- PASSAGE TO READ:

== == ==

Being on vacation we were able to spend an evening, or two, with CavWife’s sister and her husband. Since we had Netflix available on the iPad we decided to watch a movie. CavWife and I have been wanting to watch Ragamuffin and they hadn’t seen it yet.  Since it was over two hours long, and the sisters are not night owls, we turned it into a miniseries.

Ragamuffin is based on the life of the late Rich Mullins. I used to have his first album on vinyl years ago. I still own Winds of Heaven, Stuff of Earth and A Liturgy, a Legacy and a Ragamuffin Band. He had a prophetic bent that was similar to mine. We shared an appreciation for Francis of Assisi who turned his back on wealth to follow Christ much to the frustration of his father. As Calvin would say, “To scorn this life is not to hate it.” In the movie he seemed to not only scorn it but hate it. You can hear in his music that Rich struggled with this world and its allurements as well as his own sin. As a result, the latter album in particular would encourage me during times of suffering , disappointment and loss.

I still remember being at David Castor’s house when Lenore came in and let us know that Rich had died in a car accident in September 1997. We were all stunned and saddened.

There was a disagreement about this movie along gender lines. The women loved it and the men while appreciating much of it struggled with particular aspects.

Ragamuffin focused on Rich’s fractured relationship with his father. It portrayed him as haunted by the negative statements of his father, like “Why is it that everything you touch breaks?” This inability to connect with or please his father profoundly shaped the Rich portrayed in the movie.

He was also bitter about a relationship with a woman that didn’t turn out the way he wanted. She had a strong sense of what she wanted from life, and while attracted to him recognized that he had a different calling she wanted no part of. Their engagement is not even a part of the movie. At times it seemed as though he wanted no part of it either. He is portrayed as an exceedingly unhappy man.

I don’t mind if a movie shows a man’s weaknesses and sins. That he struggled with alcohol and smoked cigarettes didn’t bother me. What bothered me was his portrayal of a self-absorbed jerk. In the movie you wonder how he could have any friends. He would blame bandmate “Justin” for not being there. There was an unstated need for Justin to keep an eye on him, and protect him from his own temptations.

You wonder how fictionalized this story was. I wonder what his good friends, particularly Beaker aka David Strasser. As I look at biographical information, Justin is probably a version of Beaker who also left their life on the road to start a family. His relationship with Beaker seemed far more significant that portrayed in the movie. While introducing “Hold Me, Jesus” during a concert, Rich talks about listening for Beaker to snore so he could feel tempted in Amsterdam. That was the night he claims to written the song. They apparently shared a room on the road and were best friends by all accounts. In the movie Justin is more of a guitar player, lackey and nearly silent travel companion (though he didn’t “introduce” Rich to Brennan Manning via a sermon tape).

On the other hand, Mitch McKeever who was also a long-time friend portrayed himself in the movie. He was the man in the Jeep with him that night in September 1997. So maybe the portrayal of Rich in Ragamuffin is accurate. Maybe.

If I remember the movie sequence correctly, Rich sings “Hold Me, Jesus” in concert prior to meeting Brennan Manning. This is significant, perhaps, since “Hold Me, Jesus” is on A Liturgy, a Legacy and a Ragamuffin Band. This term, Ragamuffin, was one he got from Manning. As a result, I got the sense that they played a little lose with the chronology to fit their narrative for the story.

== == ==

- STORED DATA:
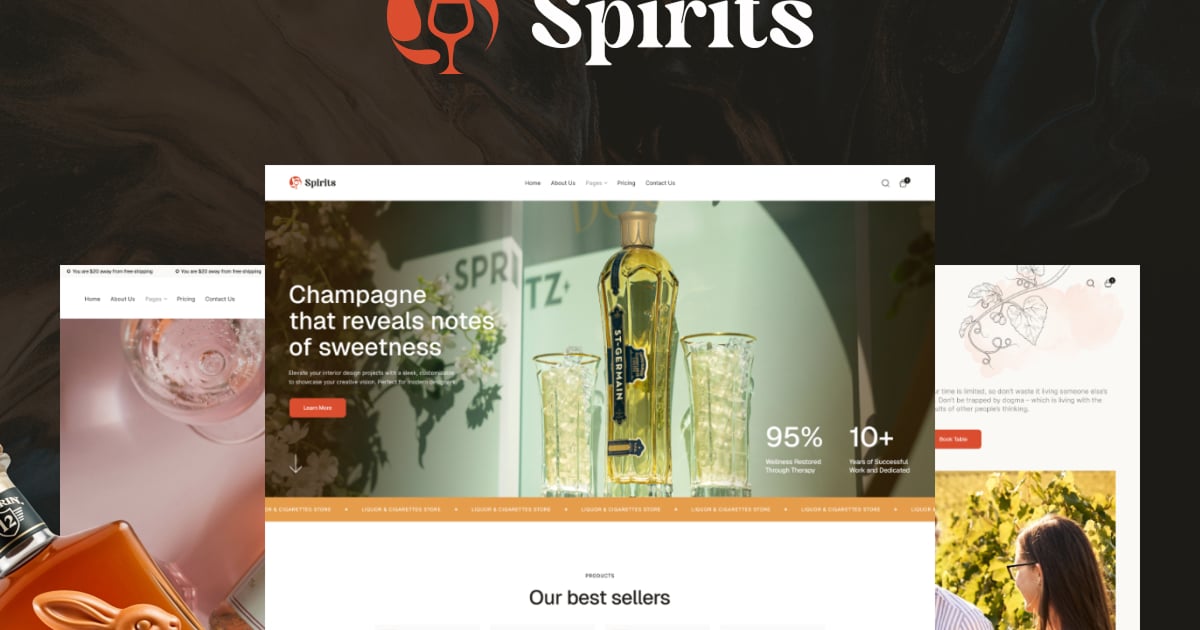Viewport: 1200px width, 630px height.
Task: Select Home in left page preview menu
Action: 92,299
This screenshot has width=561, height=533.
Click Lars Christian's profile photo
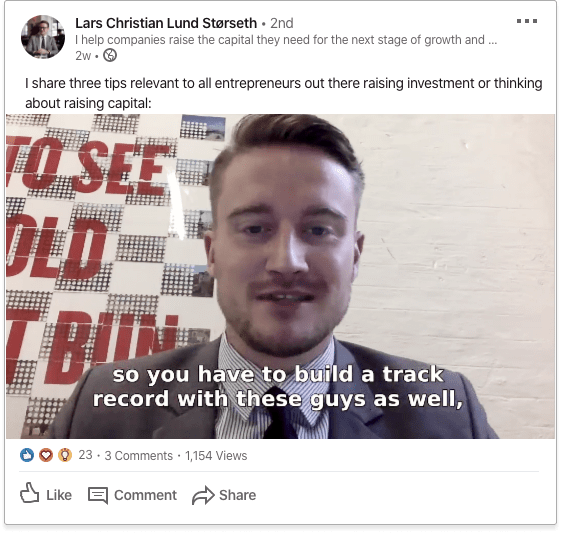point(43,37)
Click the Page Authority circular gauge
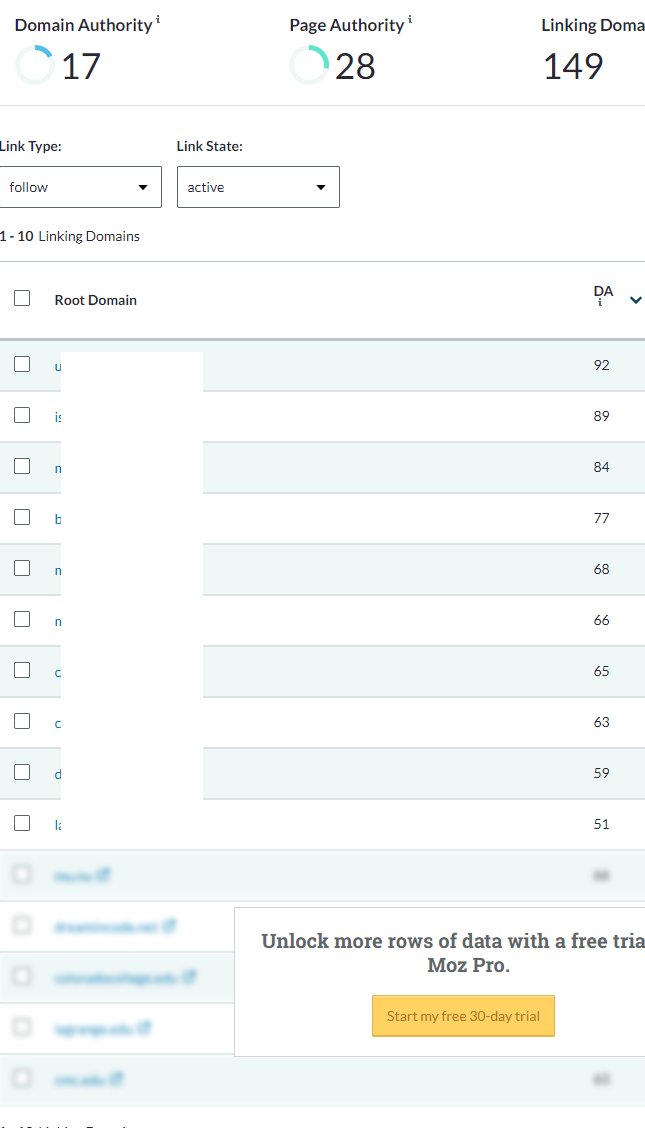645x1142 pixels. tap(309, 66)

== == ==

- DIRECTIVE 1: Please copy, word for word, the stretch of the Ragamuffin review from "Ragamuffin is based" through "stunned and saddened.".
- DIRECTIVE 2: Continue the Ragamuffin review from its final sentence.

- WRITTEN REPLY 1:
Ragamuffin is based on the life of the late Rich Mullins. I used to have his first album on vinyl years ago. I still own Winds of Heaven, Stuff of Earth and A Liturgy, a Legacy and a Ragamuffin Band. He had a prophetic bent that was similar to mine. We shared an appreciation for Francis of Assisi who turned his back on wealth to follow Christ much to the frustration of his father. As Calvin would say, “To scorn this life is not to hate it.” In the movie he seemed to not only scorn it but hate it. You can hear in his music that Rich struggled with this world and its allurements as well as his own sin. As a result, the latter album in particular would encourage me during times of suffering , disappointment and loss.

I still remember being at David Castor’s house when Lenore came in and let us know that Rich had died in a car accident in September 1997. We were all stunned and saddened.

- WRITTEN REPLY 2:
His relationship with Brennan Manning was significant in helping him resolve his struggle with God (at least in the movie). I remember hearing Brennan speak at the New Sound Festival (89? The Charlie Peacock Trio and the Choir were among the performers that year) and being brought to tears. He had a profound message of grace and the love of God. Part of what was refreshing about Manning was his honesty about his struggle with alcohol.

There is a key moment in the movie, after Rich drank far too much, that Brennan invites him on a retreat. Rich had been struggling since his father’s death. One day Brennan asked Rich to spend the night alone and write a letter from his father.

What happened next was also seen differently based on gender differences among us. They used flashbacks to those painful moments in his relationship with his father. Then they completed those flashbacks, without explanation. Were they completed memories he had neglected as he focused on the negative, or were they simply what he wished his father had said? The women didn’t really care and found it “emotionally powerful.” The men cared. Was his father a better man than he remembered, or was this just psychological manipulation on his own part?

Our memories matter. We can distort the truth by focusing on part of the memory. These memories then color our relationship either appropriately or inappropriately. We can used them to nurse our bitterness, or grow in appreciation.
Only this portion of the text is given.